EXERCISE GOAL — Copy each of the records below, reproducing every line word for word.

SOURCE RECORDS —

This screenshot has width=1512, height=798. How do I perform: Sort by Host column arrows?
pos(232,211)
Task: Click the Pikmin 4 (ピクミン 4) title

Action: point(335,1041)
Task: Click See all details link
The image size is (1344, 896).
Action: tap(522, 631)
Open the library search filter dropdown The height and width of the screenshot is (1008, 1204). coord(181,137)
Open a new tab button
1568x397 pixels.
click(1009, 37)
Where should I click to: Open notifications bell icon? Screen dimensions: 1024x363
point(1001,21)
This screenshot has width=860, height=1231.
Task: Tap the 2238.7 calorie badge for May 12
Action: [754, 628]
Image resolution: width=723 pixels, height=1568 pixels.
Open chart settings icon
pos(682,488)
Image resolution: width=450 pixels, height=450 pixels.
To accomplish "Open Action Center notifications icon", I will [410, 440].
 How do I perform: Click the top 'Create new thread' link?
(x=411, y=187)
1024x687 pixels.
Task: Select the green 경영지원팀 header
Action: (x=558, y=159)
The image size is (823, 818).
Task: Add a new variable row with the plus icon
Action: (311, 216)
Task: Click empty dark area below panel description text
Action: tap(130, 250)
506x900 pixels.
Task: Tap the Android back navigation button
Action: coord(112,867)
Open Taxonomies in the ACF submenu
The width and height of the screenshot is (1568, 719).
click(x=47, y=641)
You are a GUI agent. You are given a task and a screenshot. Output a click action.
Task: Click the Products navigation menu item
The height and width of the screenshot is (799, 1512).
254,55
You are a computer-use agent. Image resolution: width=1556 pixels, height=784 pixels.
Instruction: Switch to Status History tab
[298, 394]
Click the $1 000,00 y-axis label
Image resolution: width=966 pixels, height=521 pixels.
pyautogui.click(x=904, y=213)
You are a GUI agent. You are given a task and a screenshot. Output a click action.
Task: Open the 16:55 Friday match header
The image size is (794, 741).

RESPONSE —
This screenshot has width=1512, height=798. How do I perform: Sort by Host column arrows?
pos(232,211)
Task: Click the Pikmin 4 (ピクミン 4) title

Action: point(335,1041)
Task: Click See all details link
The image size is (1344, 896).
Action: tap(522, 631)
Open the library search filter dropdown The height and width of the screenshot is (1008, 1204). coord(181,137)
Open a new tab button
1568x397 pixels.
click(1009, 37)
Where should I click to: Open notifications bell icon? Screen dimensions: 1024x363
point(1001,21)
This screenshot has width=860, height=1231.
Task: Tap the 2238.7 calorie badge for May 12
Action: [754, 628]
Image resolution: width=723 pixels, height=1568 pixels.
Open chart settings icon
pos(682,488)
Image resolution: width=450 pixels, height=450 pixels.
To accomplish "Open Action Center notifications icon", I will [410, 440].
 How do I perform: Click the top 'Create new thread' link?
(x=411, y=187)
1024x687 pixels.
Task: Select the green 경영지원팀 header
Action: (x=558, y=159)
The image size is (823, 818).
Task: Add a new variable row with the plus icon
Action: (311, 216)
Task: Click empty dark area below panel description text
Action: tap(130, 250)
506x900 pixels.
Task: Tap the Android back navigation button
Action: coord(112,867)
Open Taxonomies in the ACF submenu
The width and height of the screenshot is (1568, 719).
click(x=47, y=641)
You are a GUI agent. You are given a task and a screenshot. Output a click action.
Task: Click the Products navigation menu item
The height and width of the screenshot is (799, 1512).
254,55
You are a computer-use agent. Image resolution: width=1556 pixels, height=784 pixels.
Instruction: Switch to Status History tab
[298, 394]
Click the $1 000,00 y-axis label
Image resolution: width=966 pixels, height=521 pixels.
pyautogui.click(x=904, y=213)
You are a GUI agent. You are given a task and a screenshot. Output a click action.
Task: Open the 16:55 Friday match header
The image size is (794, 741).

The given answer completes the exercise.